**Reading passage**
* begin *

Michele Mathison Manipulates Various Materials in Exhibition at Tyburn Gallery

February 2, 2016

With a childhood filled with migratory experience, Michele Mathison, now Johannesburg-based artist, draws upon his background and knowledge to tell tales using visual language that his sculptures and installations form. He uses various materials in his work and manipulates them in order to transform everyday objects into artistically brimming narratives. Having spent most of his younger days in Zimbabwe, his installations touch upon some universal concerns and subjects like migration, land ownership and cultivation, but also speak of ancient tales and symbols embedded in the country’s history and identity. Displaying this newest line of work, the Michele Mathison exhibition named Uproot will take place in Tyburn Gallery in London, between February and March of 2016.

* end *

**Recorded data**
* begin *

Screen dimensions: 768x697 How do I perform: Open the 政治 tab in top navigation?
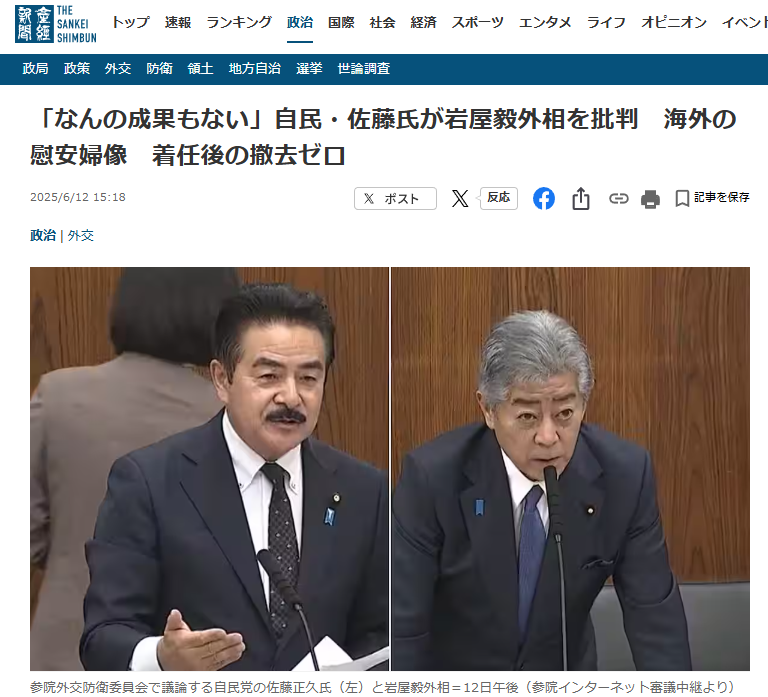(299, 22)
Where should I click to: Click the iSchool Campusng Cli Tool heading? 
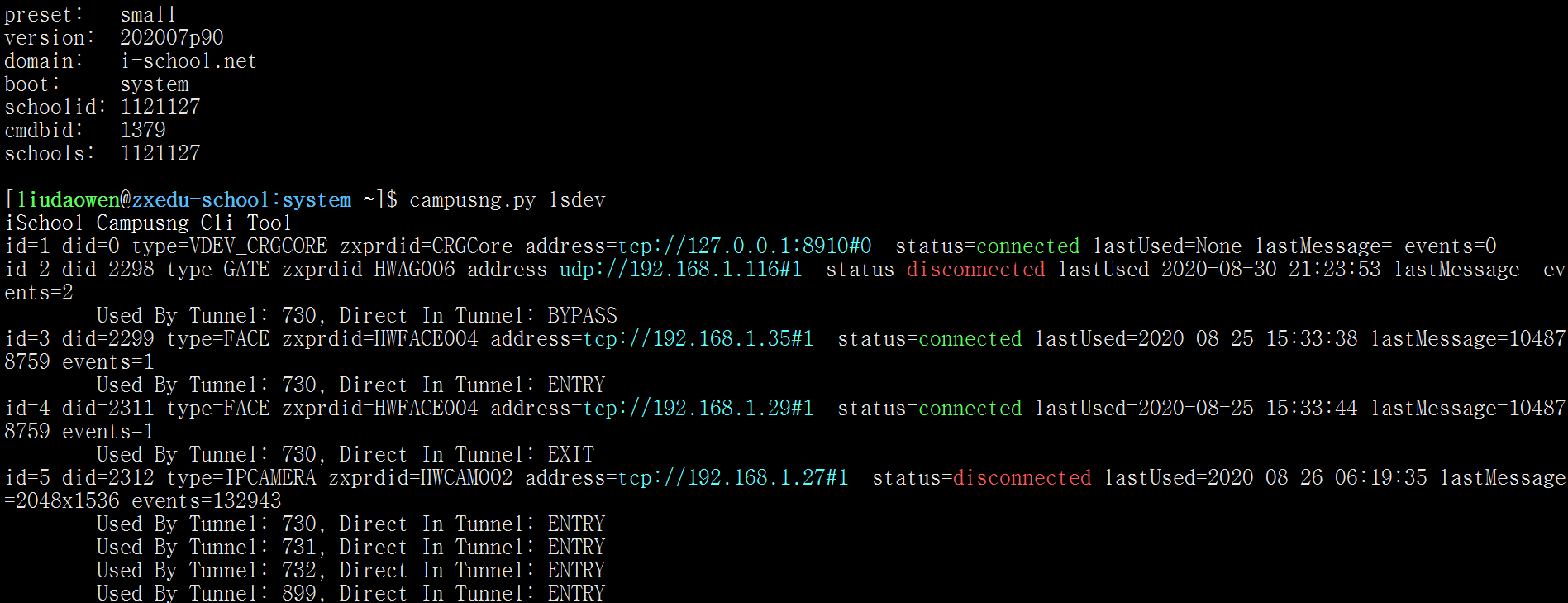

* end *

**Set task 1**
Please repeat word for word everything in the Michele Mathison article from "With a childhood" down to "March of 2016.".
**Set task 2**
According to the Michele Mathison article, why does he manipulate the various materials he works with? Answer in one to three sentences.

**Correct answer 1**
With a childhood filled with migratory experience, Michele Mathison, now Johannesburg-based artist, draws upon his background and knowledge to tell tales using visual language that his sculptures and installations form. He uses various materials in his work and manipulates them in order to transform everyday objects into artistically brimming narratives. Having spent most of his younger days in Zimbabwe, his installations touch upon some universal concerns and subjects like migration, land ownership and cultivation, but also speak of ancient tales and symbols embedded in the country’s history and identity. Displaying this newest line of work, the Michele Mathison exhibition named Uproot will take place in Tyburn Gallery in London, between February and March of 2016.

**Correct answer 2**
He manipulates them to transform everyday objects into artistically brimming narratives.